▶ Над чем работать
(a) Как перевести на английский язык предложение из текста о русской переимчивости: «Но Запад и Восток всё же сошли с мест для того, чтобы встретиться в сердце русского человека.»?
(b) Продолжите текст о русской переимчивости, начав сразу после его последнего предложения.

Какая доброта несказанная к дикарям-полубесам и какое неподражаемое чувство превосходства над всеми остальными народами. Киплинг-то как раз был одним из самых чутких англичан, за «Маугли» ему большое спасибо, но могло ли нашему «белому человеку» придти в голову, что «бремя индусов», то есть их священный долг – вбить британцам ума куда следует? Да, они многому научили индусов, но ничему у них не научились. А в итоге Киплинг разводит руками: «Запад есть Запад, Восток есть Восток, и с мест они не сойдут».
Но Запад и Восток всё же сошли с мест для того, чтобы встретиться в сердце русского человека.
А посмотрите на современных американцев, эту отрыжку англосаксонской цивилизации. Они так трогательно уверены в превосходстве своей политической системы над всеми возможными типами государства, что, взирая с высоты Капитолия на другие страны, задают только один вопрос: много там демократии или мало, то есть достаточно ли эта страна приблизилась к американскому идеалу – самому идеальному идеалу всех времён и народов. Американцы не только не способны что-либо перенимать у других народов, им вообще чужды попытки понять другой народ, и даже более того – они уже не способны понимать, что между народами есть разница, что существуют различные цивилизации в рамках которых уместны различные политические системы.
Так что наша русская переимчивость, это далеко не «само собой», это качество вполне уникальное. И это качество далеко не всегда идёт русским на пользу, порою играя с нами очень злые шутки. Бердяев писал: «Русские были так увлечены Гегелем, Шеллингом, Сен-Симоном, Фурье, Фейрбахом, Марксом, как никто никогда не был увлечён на их родине. Русские не скептики, они догматики, у них всё приобретает религиозный характер. Дарвинизм, который на Западе был биологической гипотезой, у русской интеллигенции приобретает догматический характер, как будто речь шла о спасении для вечной жизни. Материализм был предметом религиозной веры».
А ведь и правда. На Западе никому даже в голову не приходило взять да и построить государство «по Марксу», а из «Капитала» сделать «Библию». У себя на родине марксизм был лишь одной из бесчисленных экономических теорий, только русские догадались провозгласить его «единственно верным учением». А мужики наши – практики, они тут же и за дело взялись. Не извольте сомневаться, Октябрьская революция – явление чисто русское. Стала она у нас возможна благодаря двум нашим основным качествам – редкостной переимчивости и, как ни странно – повышенной религиозности.

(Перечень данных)
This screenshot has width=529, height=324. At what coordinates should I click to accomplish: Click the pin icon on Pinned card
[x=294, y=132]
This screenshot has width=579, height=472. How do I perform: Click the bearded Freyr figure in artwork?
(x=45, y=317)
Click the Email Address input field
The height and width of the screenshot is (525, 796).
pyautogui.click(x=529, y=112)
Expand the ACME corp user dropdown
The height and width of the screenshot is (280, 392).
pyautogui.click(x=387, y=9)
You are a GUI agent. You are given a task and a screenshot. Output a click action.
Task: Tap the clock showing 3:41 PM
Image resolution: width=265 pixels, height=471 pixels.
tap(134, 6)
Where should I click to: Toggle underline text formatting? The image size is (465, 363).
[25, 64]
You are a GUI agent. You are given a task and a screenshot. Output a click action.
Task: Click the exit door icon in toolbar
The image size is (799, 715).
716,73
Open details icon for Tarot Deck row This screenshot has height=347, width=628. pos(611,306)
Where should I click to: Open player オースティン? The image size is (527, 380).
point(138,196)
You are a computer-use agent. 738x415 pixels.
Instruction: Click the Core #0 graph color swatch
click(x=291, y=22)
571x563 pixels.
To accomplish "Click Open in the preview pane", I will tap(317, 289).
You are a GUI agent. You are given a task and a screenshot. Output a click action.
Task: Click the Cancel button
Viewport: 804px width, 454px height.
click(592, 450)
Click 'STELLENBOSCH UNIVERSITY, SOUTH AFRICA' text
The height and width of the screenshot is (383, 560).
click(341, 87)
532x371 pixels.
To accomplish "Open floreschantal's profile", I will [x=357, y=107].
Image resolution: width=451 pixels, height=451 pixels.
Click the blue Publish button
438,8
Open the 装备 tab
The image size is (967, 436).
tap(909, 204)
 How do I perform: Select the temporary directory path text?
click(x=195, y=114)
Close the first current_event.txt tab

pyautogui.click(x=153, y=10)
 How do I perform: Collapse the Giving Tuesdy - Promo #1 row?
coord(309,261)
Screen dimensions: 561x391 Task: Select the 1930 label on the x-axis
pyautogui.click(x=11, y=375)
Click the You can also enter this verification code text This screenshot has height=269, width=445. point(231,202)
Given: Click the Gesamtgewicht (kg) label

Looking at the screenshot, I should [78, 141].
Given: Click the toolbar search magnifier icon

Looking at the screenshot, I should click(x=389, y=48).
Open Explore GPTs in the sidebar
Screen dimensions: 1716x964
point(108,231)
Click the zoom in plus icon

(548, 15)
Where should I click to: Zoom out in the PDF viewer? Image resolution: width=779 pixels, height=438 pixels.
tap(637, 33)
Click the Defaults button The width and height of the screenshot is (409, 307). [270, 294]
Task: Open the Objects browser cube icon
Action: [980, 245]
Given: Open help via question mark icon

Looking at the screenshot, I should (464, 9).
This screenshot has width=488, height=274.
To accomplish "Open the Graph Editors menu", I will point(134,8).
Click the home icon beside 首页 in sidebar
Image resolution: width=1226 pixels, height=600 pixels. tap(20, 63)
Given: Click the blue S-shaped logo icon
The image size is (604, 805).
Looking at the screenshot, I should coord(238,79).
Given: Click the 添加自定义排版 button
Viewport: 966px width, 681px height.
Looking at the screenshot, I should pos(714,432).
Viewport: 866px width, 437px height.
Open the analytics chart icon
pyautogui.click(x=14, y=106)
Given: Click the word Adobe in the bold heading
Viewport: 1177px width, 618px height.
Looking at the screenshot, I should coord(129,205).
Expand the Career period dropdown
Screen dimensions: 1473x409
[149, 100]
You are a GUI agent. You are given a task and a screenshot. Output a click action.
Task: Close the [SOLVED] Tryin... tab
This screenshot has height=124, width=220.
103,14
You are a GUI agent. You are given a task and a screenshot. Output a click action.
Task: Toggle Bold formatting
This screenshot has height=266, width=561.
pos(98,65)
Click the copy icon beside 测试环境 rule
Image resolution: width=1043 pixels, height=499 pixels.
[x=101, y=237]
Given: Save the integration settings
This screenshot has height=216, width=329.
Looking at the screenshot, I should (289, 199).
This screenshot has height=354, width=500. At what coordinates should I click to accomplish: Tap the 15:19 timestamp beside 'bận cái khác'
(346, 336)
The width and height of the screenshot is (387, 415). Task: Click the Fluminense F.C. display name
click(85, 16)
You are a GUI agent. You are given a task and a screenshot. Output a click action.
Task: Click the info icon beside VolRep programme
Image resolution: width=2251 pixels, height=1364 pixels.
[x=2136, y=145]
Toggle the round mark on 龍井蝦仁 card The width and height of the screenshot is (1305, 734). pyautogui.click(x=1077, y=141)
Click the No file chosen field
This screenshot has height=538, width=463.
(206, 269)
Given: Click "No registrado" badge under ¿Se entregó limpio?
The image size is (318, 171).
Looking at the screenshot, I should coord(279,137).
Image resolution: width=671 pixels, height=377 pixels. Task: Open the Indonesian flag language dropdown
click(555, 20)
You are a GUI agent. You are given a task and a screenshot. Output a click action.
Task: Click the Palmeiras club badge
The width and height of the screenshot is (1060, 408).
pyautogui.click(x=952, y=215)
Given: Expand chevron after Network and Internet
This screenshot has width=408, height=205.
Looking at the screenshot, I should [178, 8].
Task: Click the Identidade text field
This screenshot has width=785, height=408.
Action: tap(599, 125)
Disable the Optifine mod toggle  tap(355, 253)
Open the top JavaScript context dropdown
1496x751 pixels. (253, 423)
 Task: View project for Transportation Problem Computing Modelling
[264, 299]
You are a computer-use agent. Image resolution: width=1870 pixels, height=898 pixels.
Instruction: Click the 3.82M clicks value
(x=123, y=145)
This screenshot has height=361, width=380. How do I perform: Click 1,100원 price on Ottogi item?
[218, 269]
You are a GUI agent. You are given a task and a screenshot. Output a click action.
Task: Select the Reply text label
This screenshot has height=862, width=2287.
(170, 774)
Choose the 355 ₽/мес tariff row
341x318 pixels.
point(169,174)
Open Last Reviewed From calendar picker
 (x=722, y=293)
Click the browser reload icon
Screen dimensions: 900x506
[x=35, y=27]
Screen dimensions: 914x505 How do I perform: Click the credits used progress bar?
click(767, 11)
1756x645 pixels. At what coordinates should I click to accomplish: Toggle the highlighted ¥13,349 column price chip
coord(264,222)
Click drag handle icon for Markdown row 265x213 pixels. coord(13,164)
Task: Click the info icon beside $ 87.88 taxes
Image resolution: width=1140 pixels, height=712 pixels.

▶ Ответы к заданиям
(a) But the West and the East did leave their places after all, so as to meet in the heart of the Russian person.

(b)
Большевики предложили идеал почти религиозный – «светлое будущее». То есть предложили страдать и умирать за «радость не сейчас». Мысль эта совершенно не привлекательна для рационалистического мышления, на неё могло откликнуться только религиозное сознание. Сознание, которому православие всегда предлагало страдать и умирать за «радость не здесь». А рационалистам ведь всё хочется получить «здесь и сейчас». Но это западный рационализм. Наши – другие.
Бердяев прав в том, что у нас даже атеизм принимает религиозные формы. Вспомним хотя бы безбожника Белинского, который однажды возопил: «Помилуйте, господа, мы ещё не обсудили вопроса о существовании Бога, а вы говорите обедать». Вот так, господа. Нашему атеисту надо прежде всего разобраться с Богом, а обед – это когда-нибудь потом, это не главное. У атеиста западного «обед» – это как раз главное и первоочередное. Это мерило всех вещей. А Белинский… Ну наш ведь. Дурак только.
Талант не пропьёшь. Религиозный народ останется религиозным, хотя порой эта религиозность принимает извращённые формы. А вот что касается нашей переимчивости, то её действие ограничено действием нашей религиозности. Тут мы подходим к глобальнейшему для русского сознания вопросу.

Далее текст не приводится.